I feel both very stupid and very clever this morning.

In our CoalHMM methodology we look for patterns of incomplete lineage sorting from which we can infer population genetics parameters from ancestral species and information about speciation times (as opposed to divergence times).

For a while now, more than a year, we’ve been working on a different parameterisation of the model that directly lets us work on the parameters of interest. In the former model (the PLoS Genetics paper I linked to above) we extract the parameters in post processing. In the new parameterisation we work on them directly and can easier put constraint on them to match prior knowledge to the model, such as present day effective population sizes or speciation times from paleontological data.

One of our post docs has completely re-implemented the model plus made it computationally tractable to scan complete genomes with it.
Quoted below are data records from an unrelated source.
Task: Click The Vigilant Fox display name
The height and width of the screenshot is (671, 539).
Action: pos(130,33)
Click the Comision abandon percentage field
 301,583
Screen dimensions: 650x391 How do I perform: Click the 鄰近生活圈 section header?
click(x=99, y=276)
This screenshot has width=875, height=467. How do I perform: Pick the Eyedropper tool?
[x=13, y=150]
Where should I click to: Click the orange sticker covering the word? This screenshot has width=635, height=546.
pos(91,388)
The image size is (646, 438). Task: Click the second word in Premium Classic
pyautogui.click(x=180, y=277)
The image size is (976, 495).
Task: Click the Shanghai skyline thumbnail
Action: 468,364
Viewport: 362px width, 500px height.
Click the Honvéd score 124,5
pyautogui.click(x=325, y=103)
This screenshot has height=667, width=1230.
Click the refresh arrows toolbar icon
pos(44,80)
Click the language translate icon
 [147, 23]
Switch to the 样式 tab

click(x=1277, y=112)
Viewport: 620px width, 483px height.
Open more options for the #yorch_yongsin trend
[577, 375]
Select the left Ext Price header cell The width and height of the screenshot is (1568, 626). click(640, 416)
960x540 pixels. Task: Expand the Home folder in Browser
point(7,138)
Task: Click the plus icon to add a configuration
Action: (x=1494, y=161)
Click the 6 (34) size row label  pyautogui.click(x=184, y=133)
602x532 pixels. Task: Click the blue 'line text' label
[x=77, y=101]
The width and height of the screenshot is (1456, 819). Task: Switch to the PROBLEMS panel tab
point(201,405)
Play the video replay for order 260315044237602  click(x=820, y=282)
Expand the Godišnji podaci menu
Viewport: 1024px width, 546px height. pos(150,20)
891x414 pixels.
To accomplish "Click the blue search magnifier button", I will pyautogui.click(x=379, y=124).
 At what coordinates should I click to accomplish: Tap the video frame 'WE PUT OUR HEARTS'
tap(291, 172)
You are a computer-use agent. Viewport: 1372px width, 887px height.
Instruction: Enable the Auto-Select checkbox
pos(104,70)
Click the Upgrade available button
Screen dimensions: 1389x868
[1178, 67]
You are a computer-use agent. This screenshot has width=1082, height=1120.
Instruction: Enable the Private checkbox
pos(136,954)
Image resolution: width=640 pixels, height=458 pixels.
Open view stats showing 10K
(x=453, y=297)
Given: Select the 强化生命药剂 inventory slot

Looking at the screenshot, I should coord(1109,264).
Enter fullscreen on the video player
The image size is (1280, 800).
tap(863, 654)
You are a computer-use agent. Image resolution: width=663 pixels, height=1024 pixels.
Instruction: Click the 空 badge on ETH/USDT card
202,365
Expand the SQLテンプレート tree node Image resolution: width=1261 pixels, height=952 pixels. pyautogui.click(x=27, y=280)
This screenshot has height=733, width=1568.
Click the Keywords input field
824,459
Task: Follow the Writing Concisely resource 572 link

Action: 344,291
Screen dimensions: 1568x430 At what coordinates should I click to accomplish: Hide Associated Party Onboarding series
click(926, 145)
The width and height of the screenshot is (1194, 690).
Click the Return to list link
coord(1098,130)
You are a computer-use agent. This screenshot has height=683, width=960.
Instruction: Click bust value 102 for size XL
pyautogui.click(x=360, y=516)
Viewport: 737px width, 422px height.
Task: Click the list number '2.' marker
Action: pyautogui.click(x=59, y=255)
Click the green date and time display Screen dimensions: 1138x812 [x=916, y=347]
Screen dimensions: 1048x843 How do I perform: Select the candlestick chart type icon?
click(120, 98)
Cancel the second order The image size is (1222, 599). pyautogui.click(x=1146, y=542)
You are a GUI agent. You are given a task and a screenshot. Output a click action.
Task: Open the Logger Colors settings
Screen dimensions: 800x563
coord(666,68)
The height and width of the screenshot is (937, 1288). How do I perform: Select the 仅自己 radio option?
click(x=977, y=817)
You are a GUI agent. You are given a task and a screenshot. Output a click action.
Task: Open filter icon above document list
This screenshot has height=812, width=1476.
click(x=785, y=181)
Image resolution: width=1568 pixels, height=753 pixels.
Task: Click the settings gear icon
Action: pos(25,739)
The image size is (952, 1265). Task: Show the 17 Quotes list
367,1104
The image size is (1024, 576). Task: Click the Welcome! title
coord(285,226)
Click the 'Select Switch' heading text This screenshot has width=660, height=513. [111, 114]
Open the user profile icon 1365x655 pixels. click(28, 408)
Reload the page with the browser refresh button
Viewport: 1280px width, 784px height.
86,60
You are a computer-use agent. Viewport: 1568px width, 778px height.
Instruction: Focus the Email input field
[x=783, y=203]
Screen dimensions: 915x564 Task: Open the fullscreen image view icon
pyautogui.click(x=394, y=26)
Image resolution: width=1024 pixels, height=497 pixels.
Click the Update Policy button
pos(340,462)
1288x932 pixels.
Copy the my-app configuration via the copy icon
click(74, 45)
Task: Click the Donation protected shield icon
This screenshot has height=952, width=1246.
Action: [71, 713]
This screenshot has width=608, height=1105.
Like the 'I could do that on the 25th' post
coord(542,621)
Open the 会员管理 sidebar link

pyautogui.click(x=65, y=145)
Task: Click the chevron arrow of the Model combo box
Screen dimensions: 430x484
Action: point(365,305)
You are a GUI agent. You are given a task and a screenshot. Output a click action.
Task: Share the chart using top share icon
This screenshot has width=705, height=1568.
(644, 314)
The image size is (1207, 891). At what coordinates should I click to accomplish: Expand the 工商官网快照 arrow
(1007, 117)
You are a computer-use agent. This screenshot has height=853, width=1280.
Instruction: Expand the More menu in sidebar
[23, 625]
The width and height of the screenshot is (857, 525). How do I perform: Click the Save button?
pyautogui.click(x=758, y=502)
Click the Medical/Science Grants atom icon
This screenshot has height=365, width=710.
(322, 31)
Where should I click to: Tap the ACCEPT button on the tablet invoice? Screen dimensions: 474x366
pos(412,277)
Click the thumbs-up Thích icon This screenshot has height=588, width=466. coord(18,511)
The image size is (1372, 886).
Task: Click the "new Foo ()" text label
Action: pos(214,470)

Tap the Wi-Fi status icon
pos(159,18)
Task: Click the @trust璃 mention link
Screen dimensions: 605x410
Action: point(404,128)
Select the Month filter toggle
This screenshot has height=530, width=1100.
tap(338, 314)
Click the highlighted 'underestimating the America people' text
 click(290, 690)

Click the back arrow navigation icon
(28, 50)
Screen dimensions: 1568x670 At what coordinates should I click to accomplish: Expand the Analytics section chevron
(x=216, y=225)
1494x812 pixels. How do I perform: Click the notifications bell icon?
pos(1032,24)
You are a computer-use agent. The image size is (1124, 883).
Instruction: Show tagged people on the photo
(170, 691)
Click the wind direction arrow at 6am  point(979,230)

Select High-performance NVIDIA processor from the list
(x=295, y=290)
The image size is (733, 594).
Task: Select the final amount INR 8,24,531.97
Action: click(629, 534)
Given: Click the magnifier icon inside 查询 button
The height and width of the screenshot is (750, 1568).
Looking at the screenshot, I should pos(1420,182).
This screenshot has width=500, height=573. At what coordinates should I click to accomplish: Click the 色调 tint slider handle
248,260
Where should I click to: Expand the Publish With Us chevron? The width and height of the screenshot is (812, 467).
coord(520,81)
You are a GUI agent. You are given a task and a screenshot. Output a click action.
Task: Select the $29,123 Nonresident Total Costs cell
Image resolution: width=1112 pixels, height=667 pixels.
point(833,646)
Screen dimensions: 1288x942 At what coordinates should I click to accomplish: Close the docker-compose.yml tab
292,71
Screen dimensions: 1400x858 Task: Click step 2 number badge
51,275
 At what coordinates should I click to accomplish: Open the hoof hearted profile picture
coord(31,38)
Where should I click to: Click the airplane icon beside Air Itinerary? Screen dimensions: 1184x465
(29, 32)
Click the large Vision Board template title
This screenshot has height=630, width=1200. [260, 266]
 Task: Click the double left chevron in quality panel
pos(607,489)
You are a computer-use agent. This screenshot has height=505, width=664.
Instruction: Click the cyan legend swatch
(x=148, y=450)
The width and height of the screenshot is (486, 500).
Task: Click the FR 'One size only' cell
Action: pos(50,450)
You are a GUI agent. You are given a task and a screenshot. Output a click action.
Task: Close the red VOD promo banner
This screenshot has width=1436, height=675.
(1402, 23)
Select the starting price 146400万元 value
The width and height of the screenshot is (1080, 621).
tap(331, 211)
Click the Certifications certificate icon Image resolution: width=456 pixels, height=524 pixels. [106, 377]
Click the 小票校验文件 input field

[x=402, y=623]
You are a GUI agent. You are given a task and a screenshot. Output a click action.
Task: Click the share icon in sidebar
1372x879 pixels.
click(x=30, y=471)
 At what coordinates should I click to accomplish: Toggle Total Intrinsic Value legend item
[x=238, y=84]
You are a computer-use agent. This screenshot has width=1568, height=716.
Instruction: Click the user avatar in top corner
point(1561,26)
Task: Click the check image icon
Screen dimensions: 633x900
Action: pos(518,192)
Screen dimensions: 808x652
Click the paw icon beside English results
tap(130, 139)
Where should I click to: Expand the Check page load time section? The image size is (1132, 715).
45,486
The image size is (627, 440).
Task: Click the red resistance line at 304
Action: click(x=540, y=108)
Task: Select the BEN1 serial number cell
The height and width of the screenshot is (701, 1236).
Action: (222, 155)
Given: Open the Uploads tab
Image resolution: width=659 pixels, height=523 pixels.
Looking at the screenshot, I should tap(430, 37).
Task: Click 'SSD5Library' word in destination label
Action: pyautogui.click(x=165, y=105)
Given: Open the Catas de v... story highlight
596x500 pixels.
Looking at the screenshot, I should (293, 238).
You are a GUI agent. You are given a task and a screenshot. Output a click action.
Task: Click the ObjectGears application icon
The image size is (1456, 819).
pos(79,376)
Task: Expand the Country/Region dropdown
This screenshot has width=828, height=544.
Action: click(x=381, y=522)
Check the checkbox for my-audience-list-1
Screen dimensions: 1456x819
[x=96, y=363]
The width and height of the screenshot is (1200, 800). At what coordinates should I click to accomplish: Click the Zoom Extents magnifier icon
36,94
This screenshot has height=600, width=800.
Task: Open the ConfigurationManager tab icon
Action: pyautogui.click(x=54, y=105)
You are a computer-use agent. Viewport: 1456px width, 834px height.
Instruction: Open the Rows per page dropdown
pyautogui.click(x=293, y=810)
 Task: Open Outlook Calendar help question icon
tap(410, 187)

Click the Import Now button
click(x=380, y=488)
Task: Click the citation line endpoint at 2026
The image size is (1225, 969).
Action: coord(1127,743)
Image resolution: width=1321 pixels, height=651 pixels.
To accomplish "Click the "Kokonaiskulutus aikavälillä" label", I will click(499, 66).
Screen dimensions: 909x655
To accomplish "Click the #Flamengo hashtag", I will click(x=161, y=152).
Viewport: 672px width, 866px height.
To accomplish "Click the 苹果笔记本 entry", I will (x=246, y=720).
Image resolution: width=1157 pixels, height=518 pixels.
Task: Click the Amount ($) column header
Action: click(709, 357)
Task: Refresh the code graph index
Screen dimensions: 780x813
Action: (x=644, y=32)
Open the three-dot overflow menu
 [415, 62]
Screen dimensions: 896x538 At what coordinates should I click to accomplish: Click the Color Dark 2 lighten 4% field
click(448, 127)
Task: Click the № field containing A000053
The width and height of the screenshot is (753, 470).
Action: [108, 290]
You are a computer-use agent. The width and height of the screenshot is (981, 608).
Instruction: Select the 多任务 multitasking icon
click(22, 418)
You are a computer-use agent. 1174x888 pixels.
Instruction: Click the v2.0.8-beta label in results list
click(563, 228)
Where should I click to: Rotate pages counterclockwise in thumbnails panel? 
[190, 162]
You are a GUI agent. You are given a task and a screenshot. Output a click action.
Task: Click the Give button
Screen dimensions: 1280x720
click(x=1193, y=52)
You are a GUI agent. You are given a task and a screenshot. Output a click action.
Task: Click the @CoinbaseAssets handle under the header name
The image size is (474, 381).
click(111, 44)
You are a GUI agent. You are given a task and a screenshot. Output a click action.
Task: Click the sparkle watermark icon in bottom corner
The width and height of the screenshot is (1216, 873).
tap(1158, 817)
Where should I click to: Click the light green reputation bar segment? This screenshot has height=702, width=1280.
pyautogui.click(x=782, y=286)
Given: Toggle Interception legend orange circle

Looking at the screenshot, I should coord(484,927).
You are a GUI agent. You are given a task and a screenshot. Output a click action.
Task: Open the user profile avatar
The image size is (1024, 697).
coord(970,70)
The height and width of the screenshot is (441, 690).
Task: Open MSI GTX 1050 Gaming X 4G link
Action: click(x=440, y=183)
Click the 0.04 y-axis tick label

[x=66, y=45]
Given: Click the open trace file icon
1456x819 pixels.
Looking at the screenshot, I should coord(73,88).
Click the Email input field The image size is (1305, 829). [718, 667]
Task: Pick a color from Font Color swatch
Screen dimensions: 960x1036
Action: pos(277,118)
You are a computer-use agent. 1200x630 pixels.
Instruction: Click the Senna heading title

It’s been a lot of work, but we now have 3-4 papers in the pipeline; a couple of which within weeks of submission. Which is good, since we haven’t published anything on our work for this long while.

Anyway, there is an issue in the mathematical model that has bothered me the whole while. I won’t go into details here until the paper is out and you can check it yourself, but it has to do with some of the assumptions made to make the math tractable. After all, we are reducing the rather complex process of coalescence with recombination to a Markov model along the sequence, which it isn’t reall, so some simplifications are necessary.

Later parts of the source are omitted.